Showing posts with label spirit. Show all posts
Showing posts with label spirit. Show all posts

Thursday, June 05, 2014


WHAT IS HOLY IS THE WILD

All the deep, true feeling that kids feel fully and naturally when they go into a forest, to any wild place: it is a wild feeling, true and familiar as hunger. It elicits the heights of spirit, for above all it is holy. It embodies the sacred. We know this in our natural selves.

For what is holy is the wild; what we call our spirit is the wild in us. Even our cultural manifestations are wild and earnest yearnings to bring the wild into social presence, such as for community, companionship, progeny and fulfillment; the cultural trappings, from creative to monolithic, are collective efforts to organize and externalize the fruits of wild passion...

All these things are there in force each I time go into the forest around, the mountains above, even into my garden, and there behold leaves pushing bright up from the dark plain ground, stems reaching, reachers climbing toward the sun of their own desire, sprouts pushing up and seeking their inborn heights in power and nourishment they spin from nothing but earth and its companions...

What could be closer than these things to the true yearnings of the heart, that beats its solo rhythm in this world, that like ourselves stems directly from the source, that is no citizen, needs no passport, depends upon no government... Like the seeds, we are each our own, self contained, accepting no more than we surrender.


Thursday, February 13, 2014


SPIRIT BREAKFAST

This morning I had the huge dawn fortune of going out into snow-cleared air and walking past all the fence posts with their high snow caps and beyond them the views of frosted mountains, the Lake like wet granite glazing off to mountains on the other side, then mountains beyond them, and beyond all the unrisen sun casting pastel glows and purple charcoal shadows out over everything as the mountains allowed, all hanging still in the silence of the air, just hanging all around out there, timeflake by timeflake: Lake, sky, mountain, air, all that spectacularity just being there and doing nothing in particular, just the everything it always does, seen or unseen, praised or unpraised, loved or unloved, the same everything that matters to the seeker who is the living soul within a body that, just risen from the winter of night in deep need of a spirit breakfast, to feast upon such colors and lights, scents and silences, distances and shadings, nearnesses and brilliances, topographies, delineations, and so in snow boots I alone in all that majesty walked, slowly, down, through, white, toward something that had to do with - a matter, I was sure, that in other moments I have deemed important somehow, and when I got to the car, which was mine, I opened the door with the key I happened to have at hand and started the engine as I remembered, shook my head to get back closer to this life of time and moments, having just been for some immeasurable measure among heavenly things...


Sunday, August 18, 2013

A Cure You Can't Refuse


As you get ever elder and a bit more solitary, ever more fixed on the path toward perfection of your fine-tuned ways, grandkids are an excellent cure.

▶ [Exercises]:
#1 In the blog page, please switch "grandkids" to "grandchildren" and write out the part that opens with the words containing "A Cure You Can't" and closes with "an excellent cure.".
#2 On what date was the post titled "SPIRIT BREAKFAST" published on the blog page?
#3 Name every post title that appears on the blog page.

▶ [Data extract]:
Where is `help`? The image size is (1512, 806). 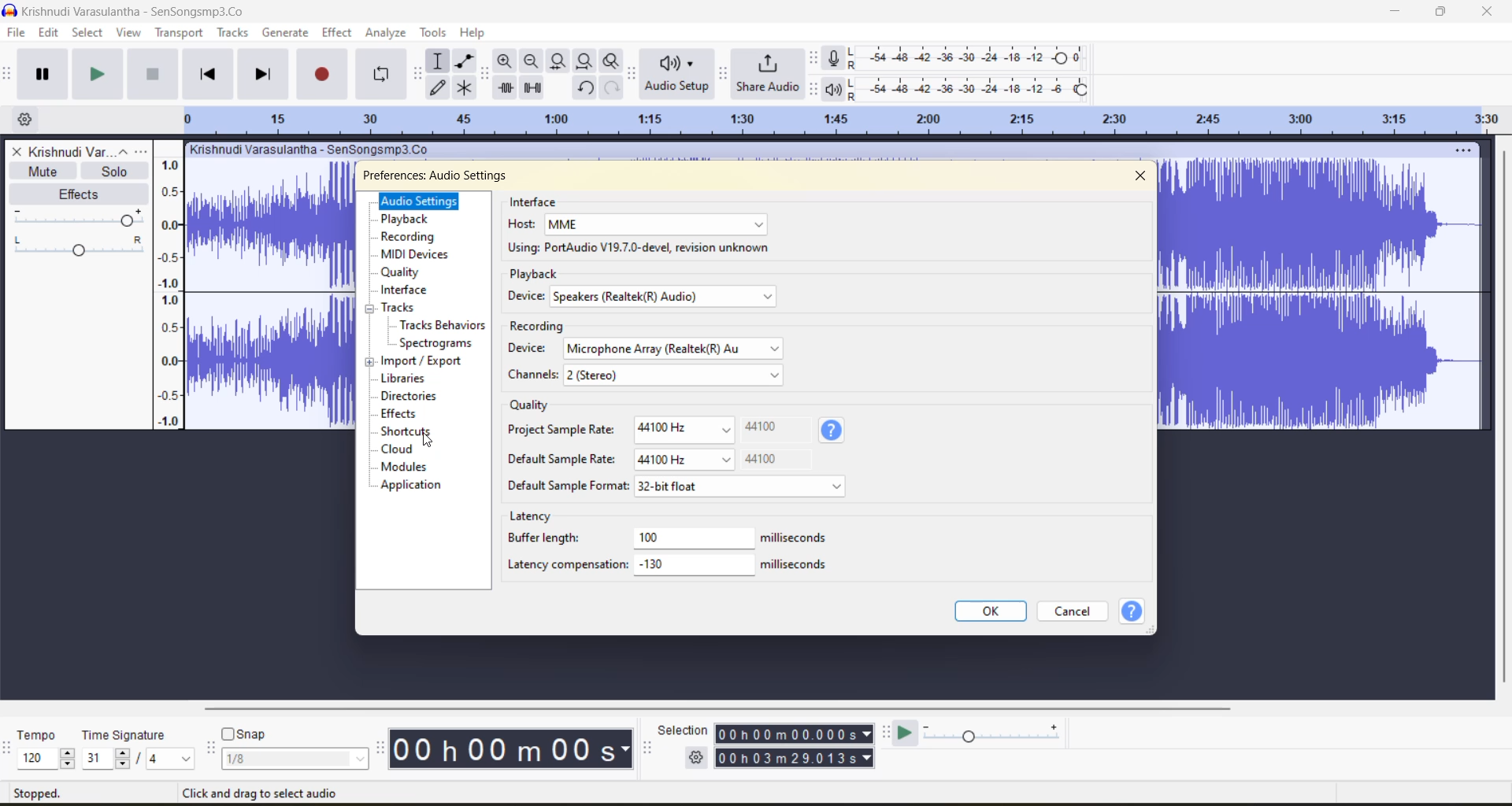 help is located at coordinates (833, 430).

▶ [Responses to the tasks]:
#1
A Cure You Can't Refuse


As you get ever elder and a bit more solitary, ever more fixed on the path toward perfection of your fine-tuned ways, grandchildren are an excellent cure.

#2 Thursday, February 13, 2014

#3
WHAT IS HOLY IS THE WILD
SPIRIT BREAKFAST
A Cure You Can't Refuse